Conversations about data security tend to diverge into three main threads:
- How can we protect the data we store on our on-premises or cloud infrastructure?
- What strategies and tools or platforms can reliably backup and restore data?
- What would losing all this data cost us, and how quickly could we get it back?
All are valid and necessary conversations for technology organizations of all shapes and sizes. Still, the average company uses 400+ SaaS applications. The same report also uncovered that 56% of IT professionals aren’t aware of their data backup responsibilities.

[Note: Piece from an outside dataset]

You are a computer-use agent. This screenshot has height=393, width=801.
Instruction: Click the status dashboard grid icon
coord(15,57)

This is alarming, given that 84% of survey respondents said at least 30% of their business-critical data lives inside SaaS applications.

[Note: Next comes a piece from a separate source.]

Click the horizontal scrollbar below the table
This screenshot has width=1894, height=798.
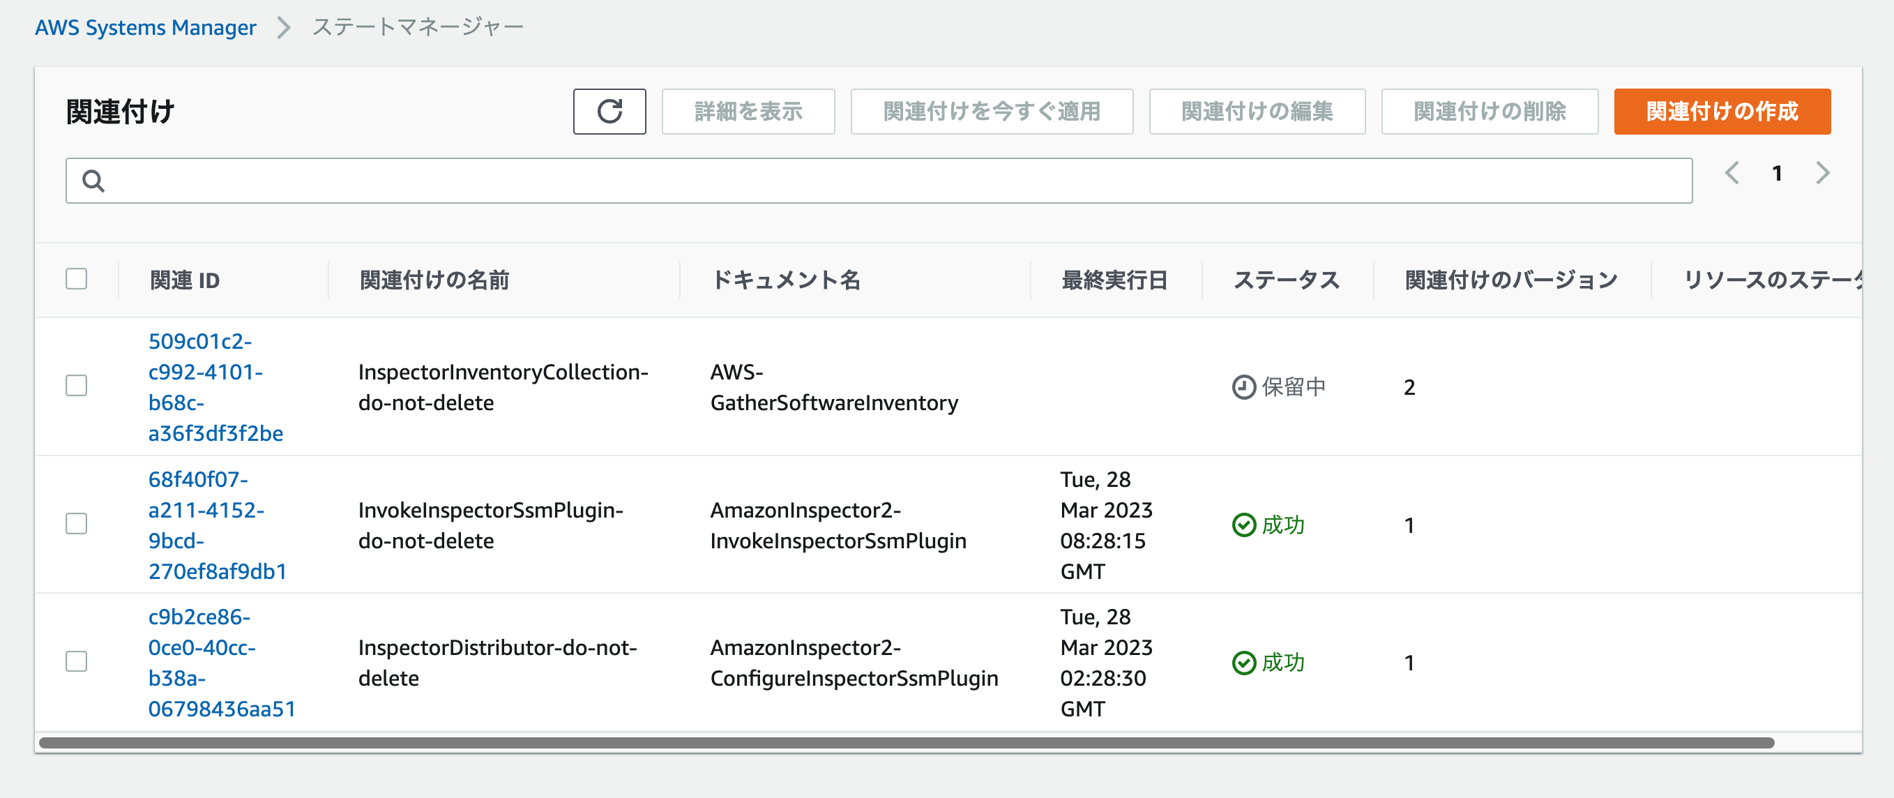point(906,743)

SaaS data isn’t like on-premises or cloud data because you have no ownership over the operating environment and far less ownership of the data itself. Due to those restrictions, creating automated backups, storing them in secure environments, and owning the restoration process is a far more complicated engineering task.
That inflexibility leads organizations to develop workarounds and manual processes to back up SaaS data, leaving them in far less secure environments—a shame because your backups are almost as valuable to attackers as your production data. Organizations that treat SaaS data with less care, even in light of double-digit growth in the usage of SaaS apps, are handing over the keys to their kingdom in more obvious ways than they might expect. With the threat of data loss looming, what is the cost to your business if you don’t move quickly to build a SaaS data recovery plan?
The valuable secrets hiding in plain sight
Let’s illustrate a common scenario: Your team has a single GitHub organization where your entire engineering team collaborates on development and deployment projects on several private repositories.
Now, let’s tweak that illustration with a less common addition: You have backups for all of your GitHub data, which includes not only the code in each of those repositories but also metadata like pull request reviews, issues, project management, and more.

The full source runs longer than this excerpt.